(STATED EXERCISE):
Copy each of the rows below word for word, keeping every line in its original order and form.

Dataset entries:
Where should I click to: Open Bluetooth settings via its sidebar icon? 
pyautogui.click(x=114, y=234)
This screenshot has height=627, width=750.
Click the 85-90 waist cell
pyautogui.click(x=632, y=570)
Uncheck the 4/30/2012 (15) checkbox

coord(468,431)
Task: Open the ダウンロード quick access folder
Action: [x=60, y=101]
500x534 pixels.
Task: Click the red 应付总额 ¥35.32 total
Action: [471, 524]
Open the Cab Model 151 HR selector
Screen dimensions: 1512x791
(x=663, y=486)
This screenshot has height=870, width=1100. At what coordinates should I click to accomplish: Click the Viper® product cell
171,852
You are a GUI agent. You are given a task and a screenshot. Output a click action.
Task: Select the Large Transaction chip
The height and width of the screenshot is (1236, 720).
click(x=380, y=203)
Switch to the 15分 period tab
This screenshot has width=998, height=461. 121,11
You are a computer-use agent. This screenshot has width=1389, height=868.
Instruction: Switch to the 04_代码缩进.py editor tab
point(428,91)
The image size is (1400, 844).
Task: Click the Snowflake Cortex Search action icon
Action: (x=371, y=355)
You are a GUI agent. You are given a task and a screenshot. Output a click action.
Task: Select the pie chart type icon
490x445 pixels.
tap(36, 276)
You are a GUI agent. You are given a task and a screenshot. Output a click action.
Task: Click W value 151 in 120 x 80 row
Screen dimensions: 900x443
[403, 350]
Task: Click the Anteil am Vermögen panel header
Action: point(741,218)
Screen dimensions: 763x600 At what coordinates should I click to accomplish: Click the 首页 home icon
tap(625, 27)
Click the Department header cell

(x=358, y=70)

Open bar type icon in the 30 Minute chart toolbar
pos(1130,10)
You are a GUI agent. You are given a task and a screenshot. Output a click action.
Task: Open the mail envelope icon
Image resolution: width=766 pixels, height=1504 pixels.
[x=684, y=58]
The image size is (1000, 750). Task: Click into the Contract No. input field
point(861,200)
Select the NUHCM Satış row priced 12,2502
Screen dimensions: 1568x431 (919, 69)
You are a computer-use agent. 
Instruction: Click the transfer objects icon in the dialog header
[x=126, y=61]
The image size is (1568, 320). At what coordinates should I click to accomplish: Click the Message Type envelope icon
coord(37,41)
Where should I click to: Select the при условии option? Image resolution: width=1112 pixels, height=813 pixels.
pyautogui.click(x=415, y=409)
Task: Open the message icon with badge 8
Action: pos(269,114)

(FINAL ANSWER):
Where should I click to: Open Bluetooth settings via its sidebar icon? 
pyautogui.click(x=114, y=234)
This screenshot has height=627, width=750.
Click the 85-90 waist cell
pyautogui.click(x=632, y=570)
Uncheck the 4/30/2012 (15) checkbox

coord(468,431)
Task: Open the ダウンロード quick access folder
Action: [x=60, y=101]
500x534 pixels.
Task: Click the red 应付总额 ¥35.32 total
Action: [471, 524]
Open the Cab Model 151 HR selector
Screen dimensions: 1512x791
(x=663, y=486)
This screenshot has height=870, width=1100. At what coordinates should I click to accomplish: Click the Viper® product cell
171,852
You are a GUI agent. You are given a task and a screenshot. Output a click action.
Task: Select the Large Transaction chip
The height and width of the screenshot is (1236, 720).
click(x=380, y=203)
Switch to the 15分 period tab
This screenshot has width=998, height=461. 121,11
You are a computer-use agent. This screenshot has width=1389, height=868.
Instruction: Switch to the 04_代码缩进.py editor tab
point(428,91)
The image size is (1400, 844).
Task: Click the Snowflake Cortex Search action icon
Action: (x=371, y=355)
You are a GUI agent. You are given a task and a screenshot. Output a click action.
Task: Select the pie chart type icon
490x445 pixels.
tap(36, 276)
You are a GUI agent. You are given a task and a screenshot. Output a click action.
Task: Click W value 151 in 120 x 80 row
Screen dimensions: 900x443
[403, 350]
Task: Click the Anteil am Vermögen panel header
Action: point(741,218)
Screen dimensions: 763x600 At what coordinates should I click to accomplish: Click the 首页 home icon
tap(625, 27)
Click the Department header cell

(x=358, y=70)

Open bar type icon in the 30 Minute chart toolbar
pos(1130,10)
You are a GUI agent. You are given a task and a screenshot. Output a click action.
Task: Open the mail envelope icon
Image resolution: width=766 pixels, height=1504 pixels.
[x=684, y=58]
The image size is (1000, 750). Task: Click into the Contract No. input field
point(861,200)
Select the NUHCM Satış row priced 12,2502
Screen dimensions: 1568x431 (919, 69)
You are a computer-use agent. 
Instruction: Click the transfer objects icon in the dialog header
[x=126, y=61]
The image size is (1568, 320). At what coordinates should I click to accomplish: Click the Message Type envelope icon
coord(37,41)
Where should I click to: Select the при условии option? Image resolution: width=1112 pixels, height=813 pixels.
pyautogui.click(x=415, y=409)
Task: Open the message icon with badge 8
Action: pos(269,114)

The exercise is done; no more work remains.